» Source text
=-=-=-=-=

The UNC Department of Medicine announces the formation of the new UNC Blood Research Center (UNC BRC), administratively housed within the division of hematology and oncology. With faculty participation from medicine, pediatrics, pathology and biochemistry, the Center will promote basic and clinical research in non-malignant blood disorders, building on ground-breaking discoveries that laid the foundation for UNC’s translational research excellence. Nigel Key, MD, the Harold R. Roberts Distinguished Professor of Medicine, Pathology and Laboratory Medicine will serve as director.
“UNC has a world-renowned reputation for research in blood disorders, established by hematology giants,” said Ron Falk, MD, chair of the department of medicine. “Blood research impacts multiple areas of medicine, and the tools required to study the clinical applications are rapidly expanding. This is the perfect time to introduce a renewed focus on dedicated research in blood disorders.”
The formation of the Center comes with exceptional opportunities to extend the reputation of UNC with rapid scientific developments in the field, recent faculty recruitments, and newly-dedicated contiguous laboratory space in the Mary Ellen Jones Building.

=-=-=-=-=

» Available data

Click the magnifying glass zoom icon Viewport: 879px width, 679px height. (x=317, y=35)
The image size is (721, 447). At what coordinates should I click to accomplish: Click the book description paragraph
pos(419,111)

=-=-=-=-=

» Complete the following
**1)** In the blood research center announcement, duplicate word for word the part that opens with the words containing "The UNC Department" and closes with "serve as director.".
**2)** Translate this sentence from the blood research center announcement into Spanish: "This is the perfect time to introduce a renewed focus on dedicated research in blood disorders."
**3)** In the blood research center announcement, why does Ron Falk say now is the perfect time for a renewed focus on research in blood disorders? Answer in one to three sentences.

» Responses to the tasks
**1)**
The UNC Department of Medicine announces the formation of the new UNC Blood Research Center (UNC BRC), administratively housed within the division of hematology and oncology. With faculty participation from medicine, pediatrics, pathology and biochemistry, the Center will promote basic and clinical research in non-malignant blood disorders, building on ground-breaking discoveries that laid the foundation for UNC’s translational research excellence. Nigel Key, MD, the Harold R. Roberts Distinguished Professor of Medicine, Pathology and Laboratory Medicine will serve as director.

**2)** Este es el momento perfecto para introducir un enfoque renovado en la investigación dedicada a los trastornos de la sangre.

**3)** He says blood research affects many areas of medicine. He also says the tools needed to study its clinical uses are growing fast.